On Jan. 1, 1863, Lincoln issued the Emancipation Proclamation, which declared that slaves in the Confederate states, with the exception of Tennessee, southern Louisiana and parts of Virginia, were now free. The Emancipation Proclamation also announced the Union’s intention to enlist black soldiers.

Prior to the issue of the Emancipation Proclamation there were a series of laws passed intended to free slaves in Confederate states, called the Confiscation Acts. These acts enabled Union soldiers to seize Confederate property in occupied areas of the South. Slaves who became captives of the Union were set free. The ability to enforce these acts was limited. Lincoln had also proposed the idea of gradual compensated emancipation, which was unsuccessful.

The issuance of the Emancipation Proclamation brought about debates over the president's war powers and the legality of the proclamation. Despite these arguments, the Union went forward with recruiting and enlisting freed slaves. Black soldiers made up 10 percent of the Union army by 1865. 
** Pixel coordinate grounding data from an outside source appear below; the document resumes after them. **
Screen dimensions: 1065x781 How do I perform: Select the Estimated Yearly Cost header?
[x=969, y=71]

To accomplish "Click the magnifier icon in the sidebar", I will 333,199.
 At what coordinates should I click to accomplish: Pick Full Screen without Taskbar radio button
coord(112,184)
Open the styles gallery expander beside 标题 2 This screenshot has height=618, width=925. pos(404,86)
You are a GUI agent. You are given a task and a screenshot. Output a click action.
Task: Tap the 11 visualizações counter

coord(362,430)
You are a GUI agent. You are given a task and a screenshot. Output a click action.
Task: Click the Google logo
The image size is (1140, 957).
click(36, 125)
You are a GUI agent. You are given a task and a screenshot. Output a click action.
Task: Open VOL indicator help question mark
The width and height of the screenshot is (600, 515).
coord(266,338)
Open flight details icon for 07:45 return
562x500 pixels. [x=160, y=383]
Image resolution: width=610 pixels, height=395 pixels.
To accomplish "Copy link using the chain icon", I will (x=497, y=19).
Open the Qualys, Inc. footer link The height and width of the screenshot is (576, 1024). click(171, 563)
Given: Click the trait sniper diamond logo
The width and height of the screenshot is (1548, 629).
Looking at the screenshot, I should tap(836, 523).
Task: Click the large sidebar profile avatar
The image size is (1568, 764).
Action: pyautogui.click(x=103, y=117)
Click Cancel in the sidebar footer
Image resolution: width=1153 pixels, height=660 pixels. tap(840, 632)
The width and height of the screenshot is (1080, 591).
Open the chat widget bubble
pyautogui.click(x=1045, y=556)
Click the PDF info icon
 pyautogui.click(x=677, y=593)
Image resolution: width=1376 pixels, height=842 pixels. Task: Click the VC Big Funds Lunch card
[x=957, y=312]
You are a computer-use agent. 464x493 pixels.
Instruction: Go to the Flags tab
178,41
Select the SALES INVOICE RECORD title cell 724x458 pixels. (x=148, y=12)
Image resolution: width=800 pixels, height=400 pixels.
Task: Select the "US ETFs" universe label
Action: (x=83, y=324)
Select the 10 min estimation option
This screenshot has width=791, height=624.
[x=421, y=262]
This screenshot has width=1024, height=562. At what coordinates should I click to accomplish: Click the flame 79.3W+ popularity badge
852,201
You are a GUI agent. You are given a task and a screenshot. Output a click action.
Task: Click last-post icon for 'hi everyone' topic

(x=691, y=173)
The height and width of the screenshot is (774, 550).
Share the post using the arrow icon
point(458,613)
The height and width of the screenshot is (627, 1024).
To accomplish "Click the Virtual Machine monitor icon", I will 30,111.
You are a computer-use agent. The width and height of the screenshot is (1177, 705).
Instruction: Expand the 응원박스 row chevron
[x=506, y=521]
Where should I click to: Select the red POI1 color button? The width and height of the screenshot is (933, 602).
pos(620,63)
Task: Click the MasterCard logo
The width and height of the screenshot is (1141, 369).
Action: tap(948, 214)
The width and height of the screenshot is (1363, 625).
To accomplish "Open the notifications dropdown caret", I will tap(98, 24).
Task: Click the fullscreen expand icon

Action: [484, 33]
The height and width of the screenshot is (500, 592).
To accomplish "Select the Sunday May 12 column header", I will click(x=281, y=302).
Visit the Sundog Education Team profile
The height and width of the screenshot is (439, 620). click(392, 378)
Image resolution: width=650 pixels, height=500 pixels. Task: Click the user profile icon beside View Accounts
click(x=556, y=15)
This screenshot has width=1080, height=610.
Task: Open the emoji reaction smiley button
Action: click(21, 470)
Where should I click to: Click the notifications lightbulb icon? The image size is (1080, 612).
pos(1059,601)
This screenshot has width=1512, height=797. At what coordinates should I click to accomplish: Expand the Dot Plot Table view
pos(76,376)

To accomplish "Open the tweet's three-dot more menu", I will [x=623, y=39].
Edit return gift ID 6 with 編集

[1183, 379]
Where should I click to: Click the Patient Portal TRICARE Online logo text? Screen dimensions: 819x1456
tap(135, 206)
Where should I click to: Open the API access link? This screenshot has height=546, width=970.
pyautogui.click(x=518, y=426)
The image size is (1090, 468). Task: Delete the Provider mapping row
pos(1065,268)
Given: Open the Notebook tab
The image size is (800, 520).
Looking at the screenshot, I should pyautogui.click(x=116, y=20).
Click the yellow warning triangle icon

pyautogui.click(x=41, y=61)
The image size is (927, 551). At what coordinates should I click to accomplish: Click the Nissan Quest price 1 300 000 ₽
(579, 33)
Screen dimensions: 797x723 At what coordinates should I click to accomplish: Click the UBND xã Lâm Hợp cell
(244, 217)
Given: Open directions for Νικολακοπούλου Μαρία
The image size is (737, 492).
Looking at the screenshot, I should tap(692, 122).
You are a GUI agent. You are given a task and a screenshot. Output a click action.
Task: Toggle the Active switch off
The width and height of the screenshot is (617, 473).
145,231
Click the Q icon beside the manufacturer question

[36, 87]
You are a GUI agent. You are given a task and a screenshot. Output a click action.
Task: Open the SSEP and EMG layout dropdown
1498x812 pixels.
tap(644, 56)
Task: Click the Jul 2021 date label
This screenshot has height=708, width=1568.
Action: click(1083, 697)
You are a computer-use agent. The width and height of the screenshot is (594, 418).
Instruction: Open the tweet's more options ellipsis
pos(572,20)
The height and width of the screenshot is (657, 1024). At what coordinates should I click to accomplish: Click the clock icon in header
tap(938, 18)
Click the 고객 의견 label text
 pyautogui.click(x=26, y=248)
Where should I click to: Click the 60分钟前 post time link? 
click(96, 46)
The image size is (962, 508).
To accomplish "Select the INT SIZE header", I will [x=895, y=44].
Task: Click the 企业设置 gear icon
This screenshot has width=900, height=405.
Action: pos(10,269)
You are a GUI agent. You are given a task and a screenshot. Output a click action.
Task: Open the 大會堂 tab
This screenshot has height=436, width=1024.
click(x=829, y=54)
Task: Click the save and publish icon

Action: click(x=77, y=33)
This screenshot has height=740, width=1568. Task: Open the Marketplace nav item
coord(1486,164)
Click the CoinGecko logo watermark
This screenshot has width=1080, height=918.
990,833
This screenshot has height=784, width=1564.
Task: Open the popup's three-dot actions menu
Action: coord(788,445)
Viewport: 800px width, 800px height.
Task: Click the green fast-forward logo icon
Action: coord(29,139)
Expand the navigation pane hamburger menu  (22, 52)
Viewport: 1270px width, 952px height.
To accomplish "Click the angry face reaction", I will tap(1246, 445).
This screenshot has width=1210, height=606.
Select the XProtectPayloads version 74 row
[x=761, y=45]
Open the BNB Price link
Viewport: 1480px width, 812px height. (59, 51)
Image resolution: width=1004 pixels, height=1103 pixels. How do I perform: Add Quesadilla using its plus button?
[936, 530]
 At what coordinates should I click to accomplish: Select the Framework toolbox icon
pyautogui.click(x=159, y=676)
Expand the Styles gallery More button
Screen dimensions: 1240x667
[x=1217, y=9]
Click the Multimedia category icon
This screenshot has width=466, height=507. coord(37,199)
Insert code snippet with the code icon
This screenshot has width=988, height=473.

‘Emancipation and Its Legacies’ exhibition

The exhibition “Emancipation and Its Legacies” is on view on the second floor of the Morris Library near Special Collections through Monday, June 3.

In honor of the 150th anniversary of the Emancipation Proclamation, this exhibition displays pamphlets, speeches, broadsides, manumissions, books and letters from the actions leading up to emancipation and the events that followed, to commemorate the legacy and enduring memory of this significant historic proclamation. 

In the “Emancipation and Its Legacies” exhibition, facsimiles of the Emancipation Proclamation and the 13th Amendment are on display. 

As described above, the library owns in Special Collections one of 20 known 1864 special copies in extant of the Emancipation Proclamation as well as one of only four extant copies of the 13th Amendment. 

An electronic version of the exhibition, “Emancipation and Its Legacies,” is available online.